新規事業として、“ペット版みてね”とも言えるペットの写真を投稿するSNSのアイデアをグリーの社内公募のコンペで提案したところ、最終選考まで進んだが、不採用になった。だが、そこで役員から「起業という手もあるのではないか」という選択肢が示される。役員の紹介で同じくIT企業のサイバーエージェントでプレゼンしたところ、投資のオファーがあり、大久保氏はその日のうちに退職を決意した。提案チームの中にいたエンジニアも同調し、一緒にやめると言った。

ペット向けのSNS事業は大コケ、自転車操業の日々

当初、PETOKOTOはペット向けSNSと保護犬猫と飼い手のマッチングサービス「OMUSUBI」という2つの事業を展開していた。保護犬猫のマッチングサービスに関しては登録者が増えるなど、多少の手応えはあったものの、ペット向けのSNS事業はユーザー数が伸びずに大コケした。

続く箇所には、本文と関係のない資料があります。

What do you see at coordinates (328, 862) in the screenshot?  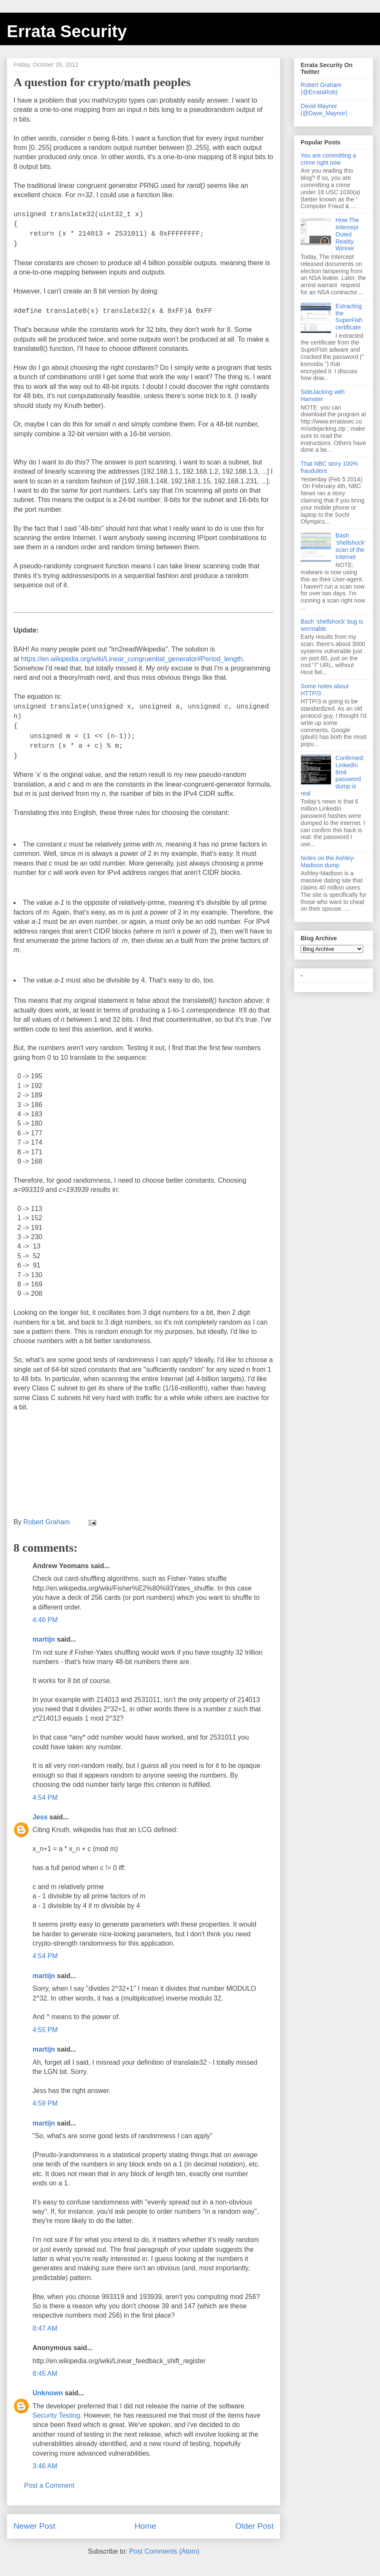 I see `Notes on the Ashley-Madison dump` at bounding box center [328, 862].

SNS事業でいくばくかの広告収益はあったものの、自転車操業の状態が続き、とある給料日の前日にはついに法人口座の残高が10円になってしまった。新規のメディア事業立ち上げに向けた資金を得るために投資家たちに会いに行き、最終的には株主個人から貸し付けてもらう、というかたちで資金繰りを乗り切ることもあった。

保護犬猫のマッチングサービス自体は今も事業を継続しており、ユーザー数は増えている。ただ、今ほどペット関連産業は盛り上がりを見せておらず、保護犬猫のマッチングサービスは当時のPETOKOTOの事業の柱にはならなかった。事業のタイミング的に「早すぎた」ということなのだろう。

保護犬猫と飼い手のマッチングサービス「OMUSUBI」の公式サイトのスクリーンショット
保護犬猫と飼い手のマッチングサービス「OMUSUBI」の公式サイトのスクリーンショット

2017年の年明け早々には共に創業したエンジニアから「辞める」という申し出を受ける。1月に「今年こそ(事業を)成長曲線に乗せられるようがんばろう」と誓った2週間後に、翻って辞めるという決断に至ったという。

それでも目の前には仕事が残っている。大久保氏がエンジニアの見よう見まねでコードを書いて、ホームページを作るくらい人が足りなかった。彼の人生にとって、どん底はこの時期だ。預金残高は増えることなく相変わらずの自転車操業で、いっそ会社をたたんだ方が楽なのではないか、と何度も自分に問いかけた。